Problem description: Every entry below is to be returned unchanged. Images are not part of the copy.

(Stored data)
+===+

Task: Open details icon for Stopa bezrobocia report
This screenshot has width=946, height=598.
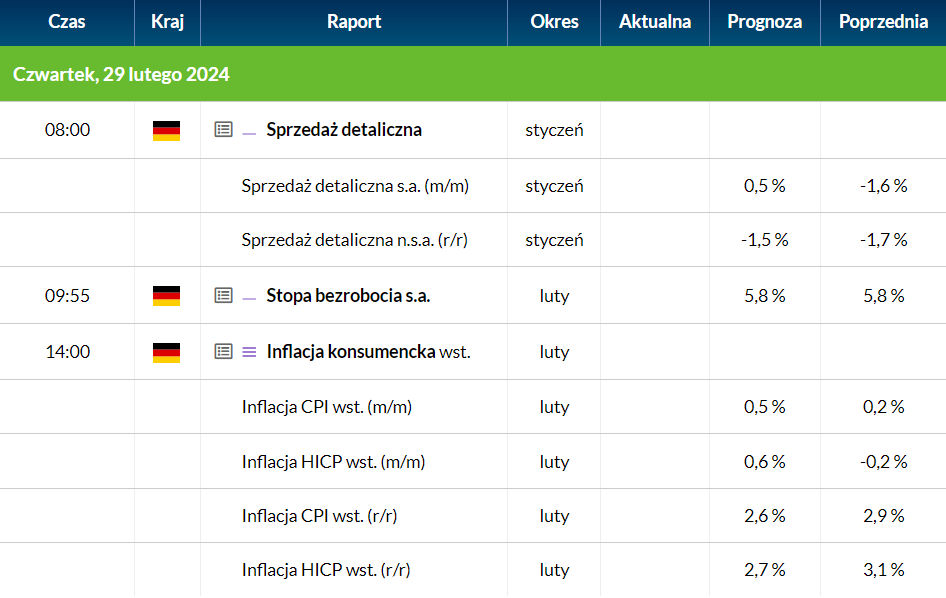Action: 223,296
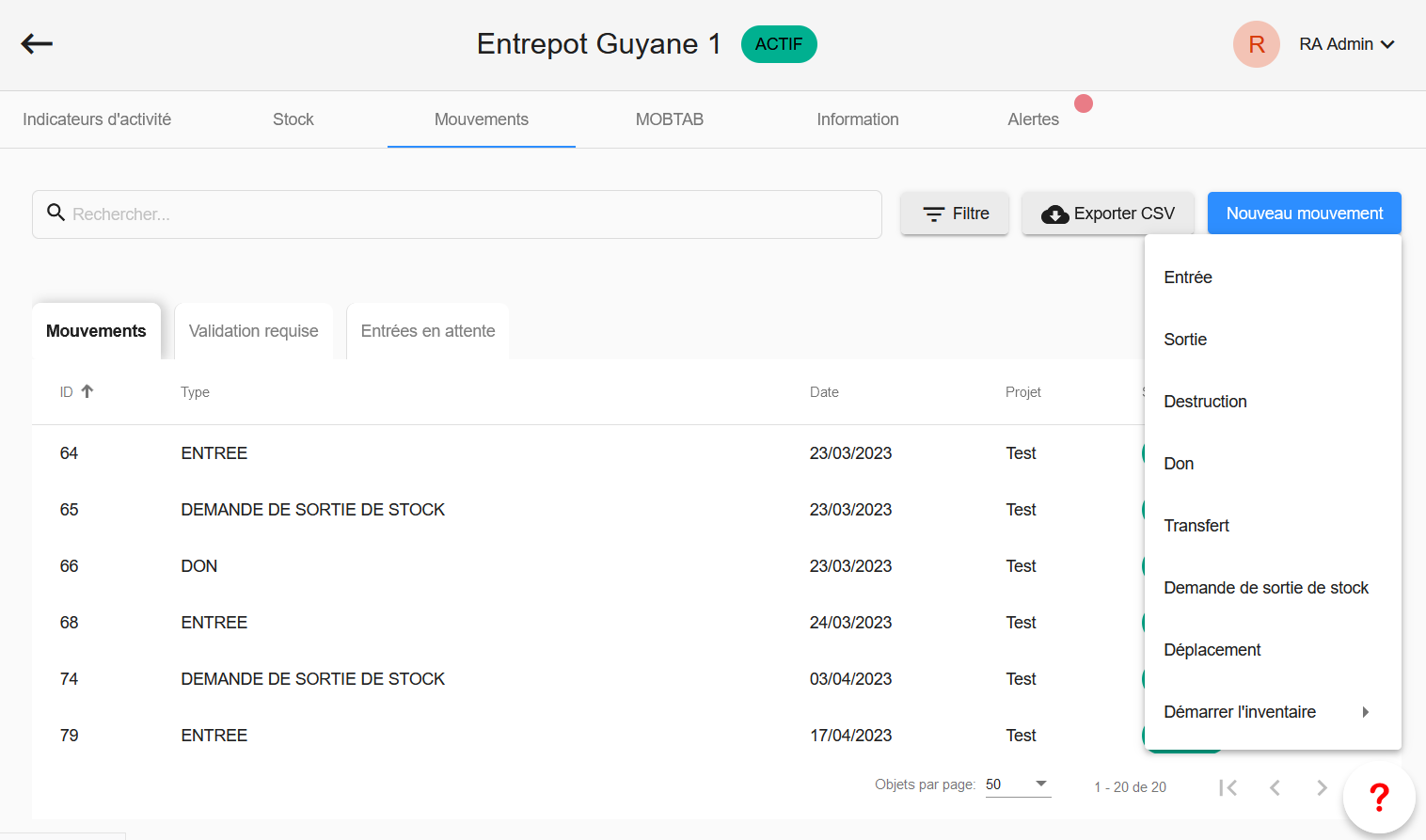1426x840 pixels.
Task: Go to first page of results
Action: tap(1228, 787)
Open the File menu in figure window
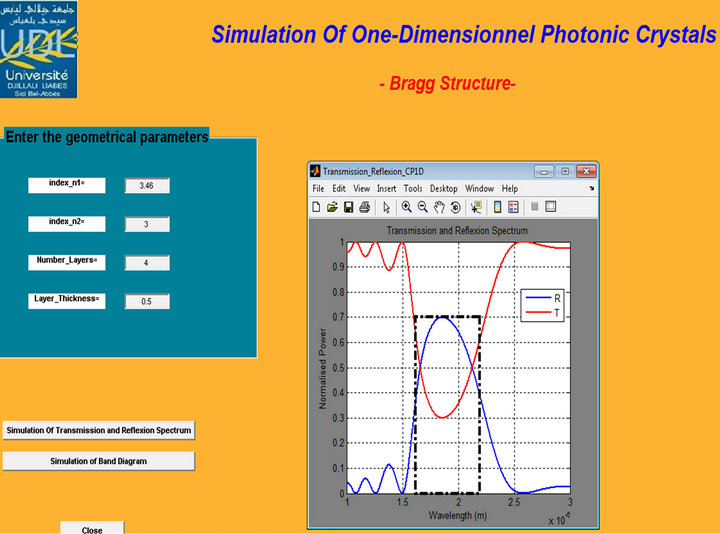The width and height of the screenshot is (720, 534). (x=318, y=188)
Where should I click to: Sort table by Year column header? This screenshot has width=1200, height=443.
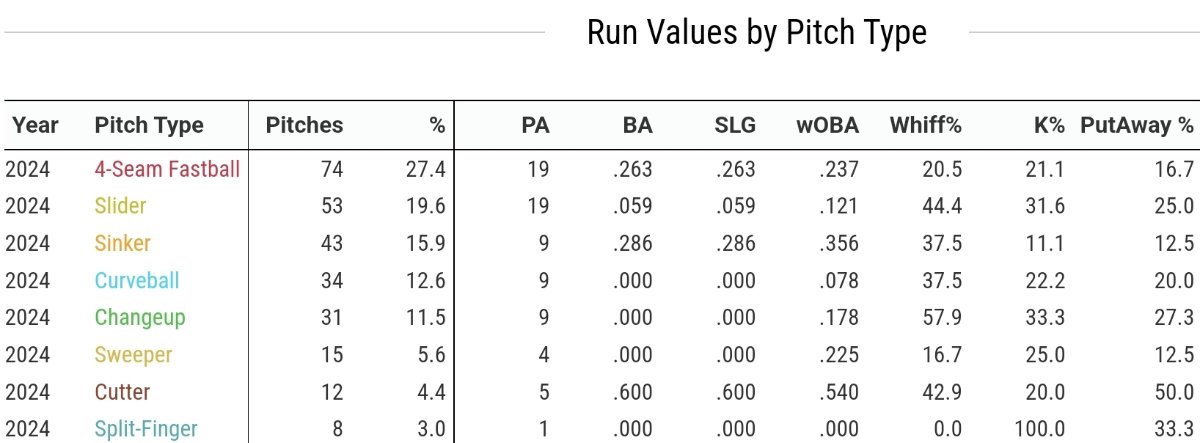[35, 125]
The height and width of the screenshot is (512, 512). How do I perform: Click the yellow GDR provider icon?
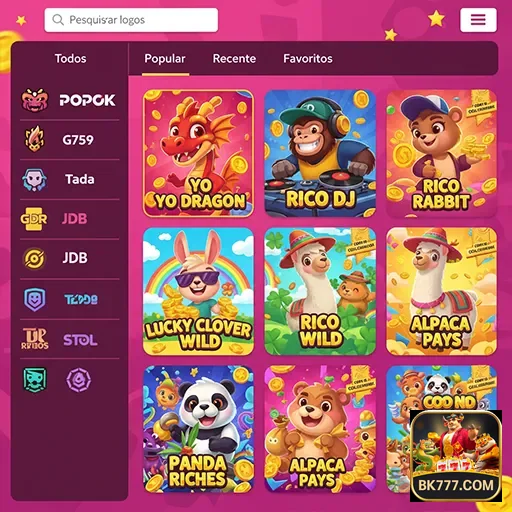pos(34,219)
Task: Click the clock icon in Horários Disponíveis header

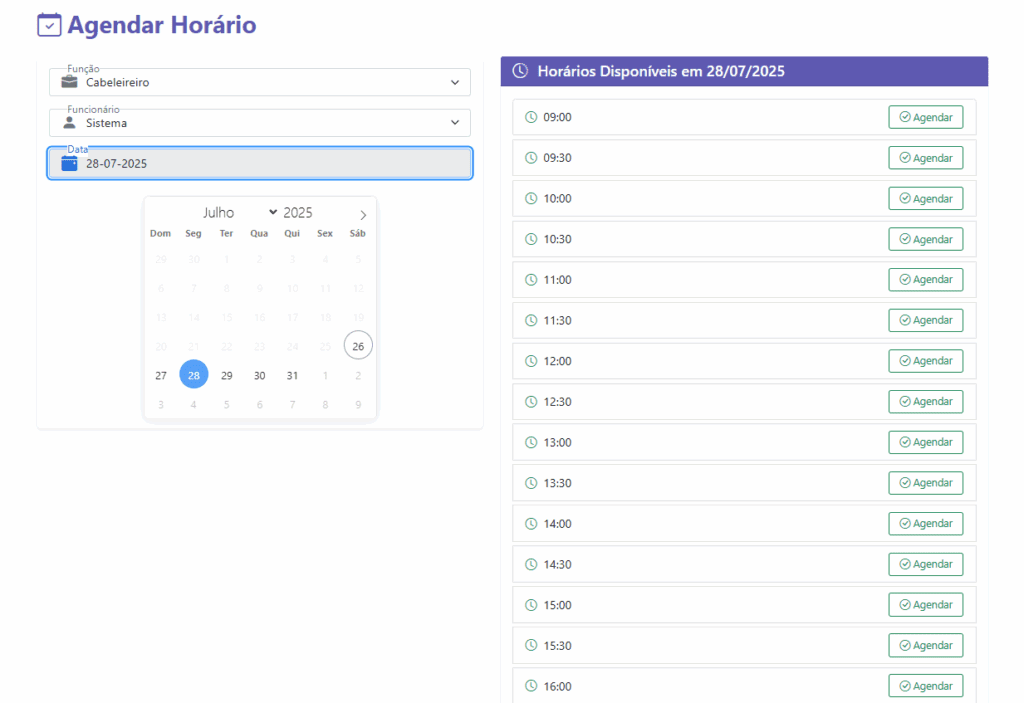Action: coord(520,71)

+===+

Expected answer:
Task: Open details icon for Stopa bezrobocia report
This screenshot has width=946, height=598.
Action: 223,296
1426x840 pixels.
Task: Go to first page of results
Action: tap(1228, 787)
Open the File menu in figure window
The width and height of the screenshot is (720, 534). (x=318, y=188)
Where should I click to: Sort table by Year column header? This screenshot has width=1200, height=443.
[35, 125]
The height and width of the screenshot is (512, 512). How do I perform: Click the yellow GDR provider icon?
pos(34,219)
Task: Click the clock icon in Horários Disponíveis header

Action: coord(520,71)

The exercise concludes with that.